I share this concern; all the various encoders I've seen have used a 
different amount of priming samples, so guessing it will be bound to be 
wrong in a lot of the cases.

>    * MP4 - there are two places to store this metadata - one standard, and one proprietary
>      Apple way. There are, separately, two ways to signal priming length when SBR is present.
>       * MP4s may contain a user data box with 'iTunSMPB' which contains priming, pre-roll,
>         and end padding data. We support reading only priming data from this at the moment,
>         and we set skip samples based on this. This is 'iTunes style' metadata.
>       * The standards compliant (read: non-iTunes) way is to use an edit list to trim the
>         priming samples, and, opionally end padding. End padding may also be trimmed by reducing
>         the sample duration of the last packet in the stts box. Pre-roll is store in the sgpb
>         box with the 'roll', type, which signals the roll distance as a number of packets;
>         for example, -1 indicates you should decode an discard the samples of 1 packet before
>         beginning plaback. Notably, this allows the sgpd box to also be use for video like
>         periodic intra refresh H.264. libavformat does not current parse or export this info,
>         but even if we did, converting number of packets to audio samples can get hairy.
>           * Notably, since in MP4, the edit list represents the exact presentation-level info,
>             when no edit list, or an edit list startiing at 0 is present, no samples, not even
>             pre-roll should be trimmed - all players in the wild handle this properly, and it
>             has been standard practice among streaming services for >10 years to not output
>             the AAC frames representing priming samples at all (even if there is a small hit
>             quality). This is what the patch at [0] is addressing.
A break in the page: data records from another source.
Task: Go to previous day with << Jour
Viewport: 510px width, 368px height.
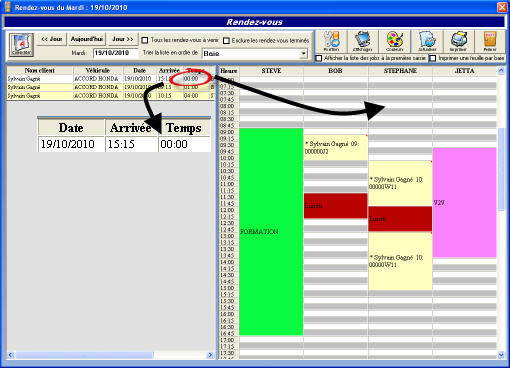Action: click(52, 39)
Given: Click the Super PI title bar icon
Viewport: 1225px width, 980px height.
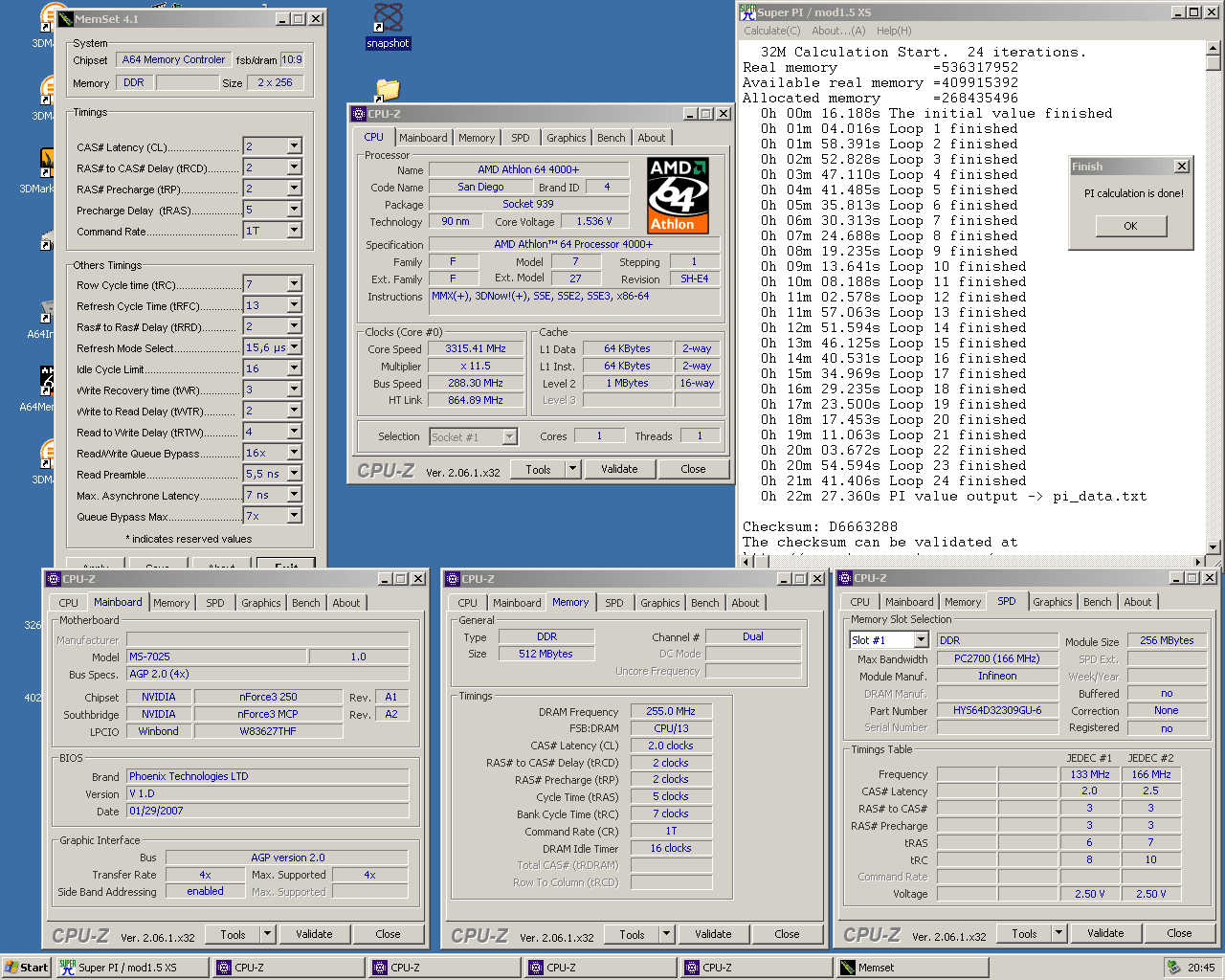Looking at the screenshot, I should click(x=747, y=12).
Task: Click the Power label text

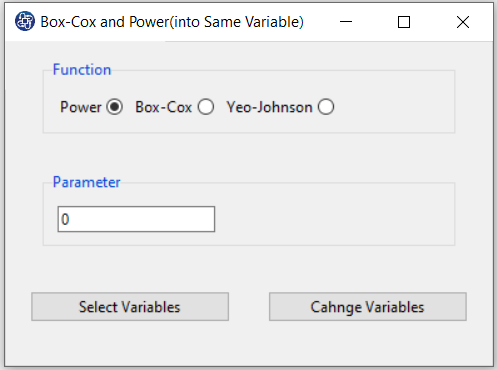Action: pyautogui.click(x=81, y=107)
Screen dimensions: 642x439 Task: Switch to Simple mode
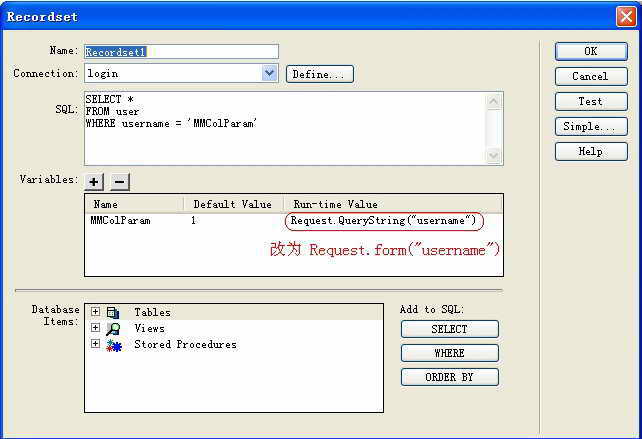coord(590,126)
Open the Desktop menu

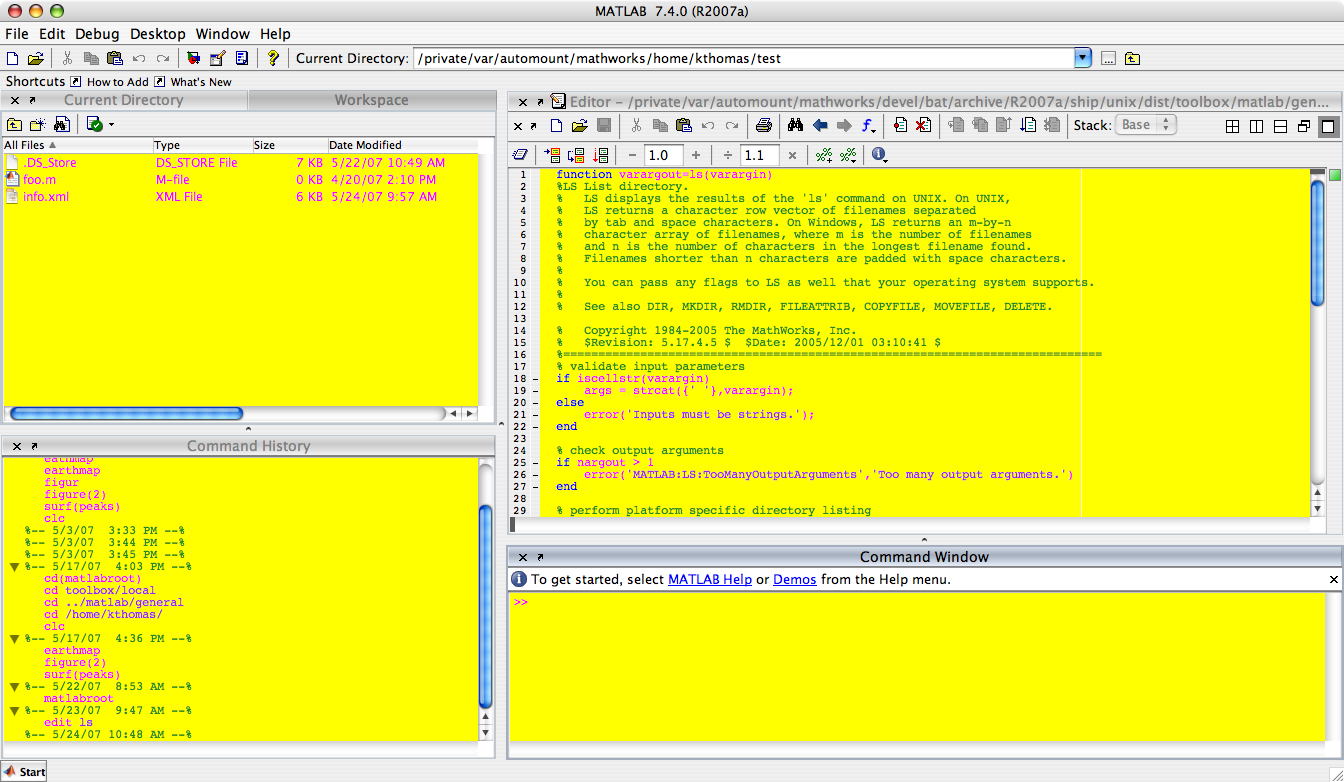[x=158, y=34]
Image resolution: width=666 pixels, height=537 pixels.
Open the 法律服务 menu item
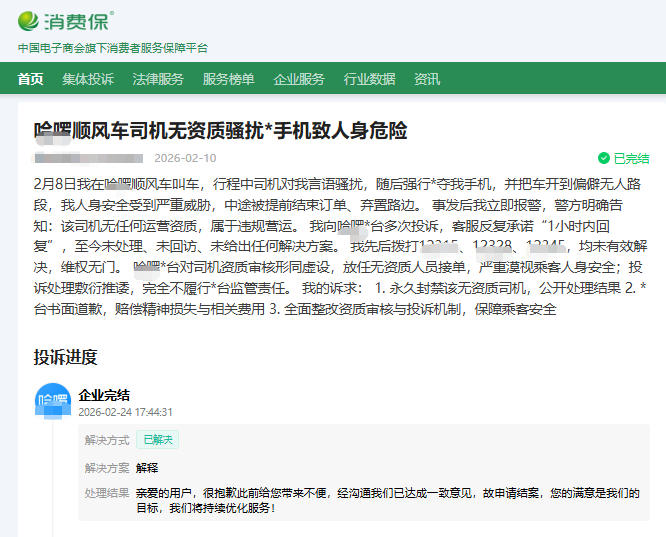coord(158,79)

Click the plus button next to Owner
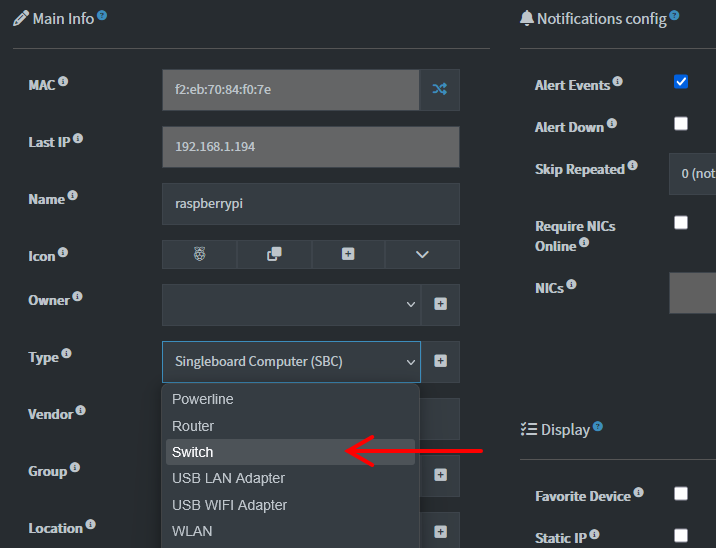click(x=440, y=304)
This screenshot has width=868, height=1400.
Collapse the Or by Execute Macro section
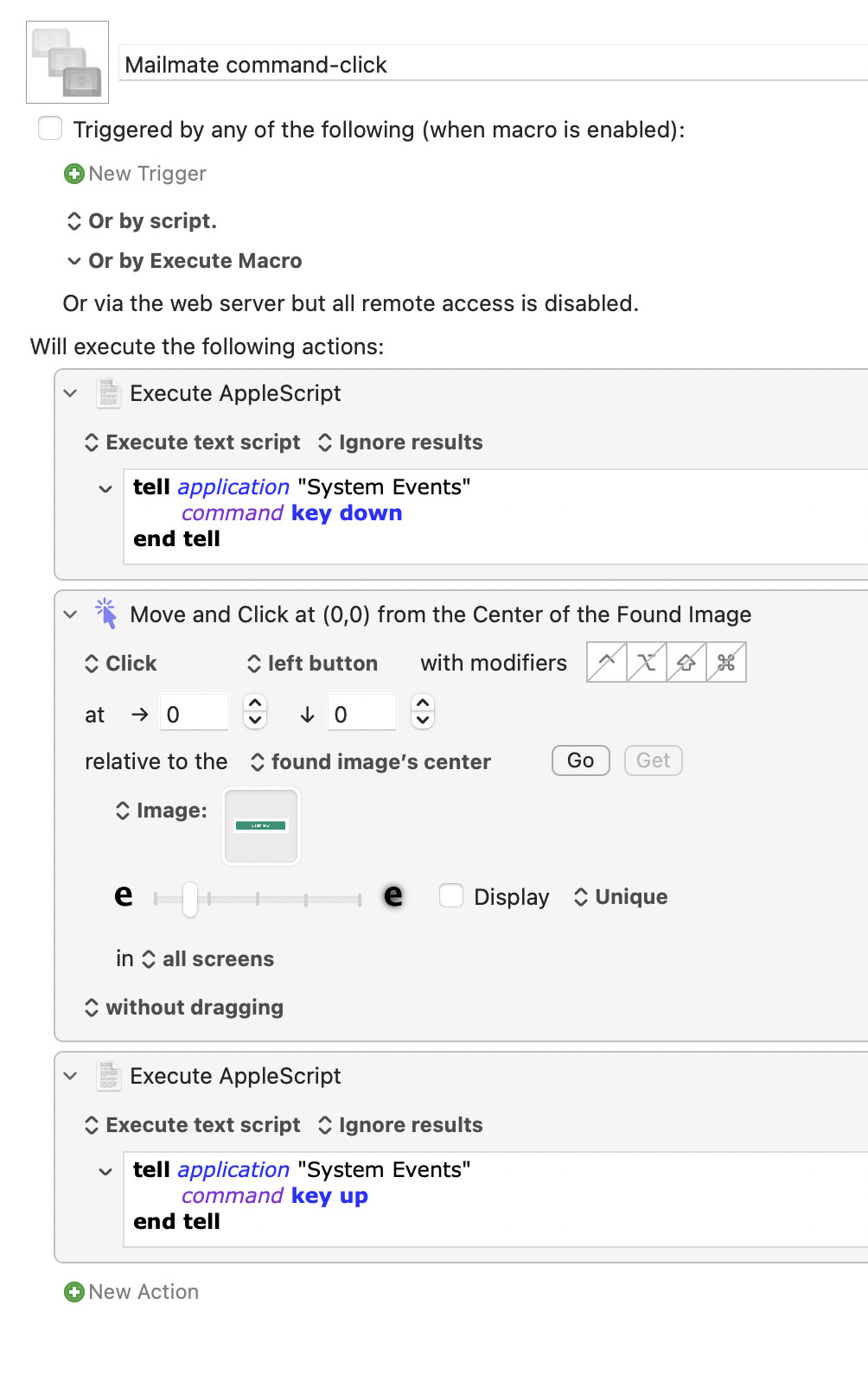(74, 261)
FWIW, MP4 isn't the only container where this might be relevant; AAC is 
frequently used in muxes together with video in FLV and MKV and others as 
well.

In the case of FLV, I'm not aware of any metadata that signals how much to 
trim off, so essentially we can't do it by guessing. On the producing 
side, this is handled by shifting the timestamps so the audio track, which 
would be starting at -<delay>, ends up starting at 0, and the video track 
ends up starting at +<audiodelay> instead.

In that case, if we trim off the priming samples (based on a guess as 
that's all we have?), I guess that'd lead us to both tracks starting at 
+<delay> (i.e. not affecting sync). As long as it doesn't change sync, I 
guess it can be tolerable.

To avoid all these effects, producers of muxed files can work around this 
in many ways. For many years, I've been doing the trick of skipping the 
first <delay> samples of input to the audio encoder, so that after 
accounting for that, I have both audio and video tracks starting at 0.0, 
without the decoder needing to do anything - working the same across all 
players, good and bad.

If we suddenly start decoding such files with the audio track starting at 
+<delay>, I guess it'll be ok for sync, but it's a mildly surprising 
change, but hopefully any reasonable player based on libavcodec would 
still not freak out by it.

>    * As noted above, I don't think we should apply any guessed priming to initial samples (pre-roll,
>      or 'algorithmic delay, included). No other decoders or players do this, in the world, to my
>      knowledge, and violating the principal of least surpise because we think we're slightly more
>      correct isn't great. I also think trying to 'fix' raw ADTS is destined to always be a hack,
>      an we shouldn't. YMMV. I'd like to hear views from others here. This would make the patch in
>      [0] redundant.

Yes, with raw ADTS there's really no good way of getting this right, other 
than plain guessing, and there's no single universally correct guess 
AFAIK.

(And even if we have a qualified guess for the amount of encoder priming, 
we have even less knowledge about how much to trim off at the end, if 
we're aiming at proper gapless playback.)

For MP4 there's at least a couple ways of signalling it.

> But also, given all of this, I think we need to deeply consider how we 
> approach this, so we don't end up with something that only covers 
> certain cases (and I am sure I forgot more cases). To that end, I do not 
> think rushing to get a patchset that can change sync on all AAC files in 
> existence into 6.1 is wise. Even when this does go in, it should be able 
> to sit in master for a good long time before being in a release.

+1. This has the potential to be surprising in many different cases, and 
may need a bunch of follow up patches to sort out cases found later. It 
definitely should sit in git master for a some time before ending up in a 
release - not be slipped into 6.1 the week before the release.

// Martin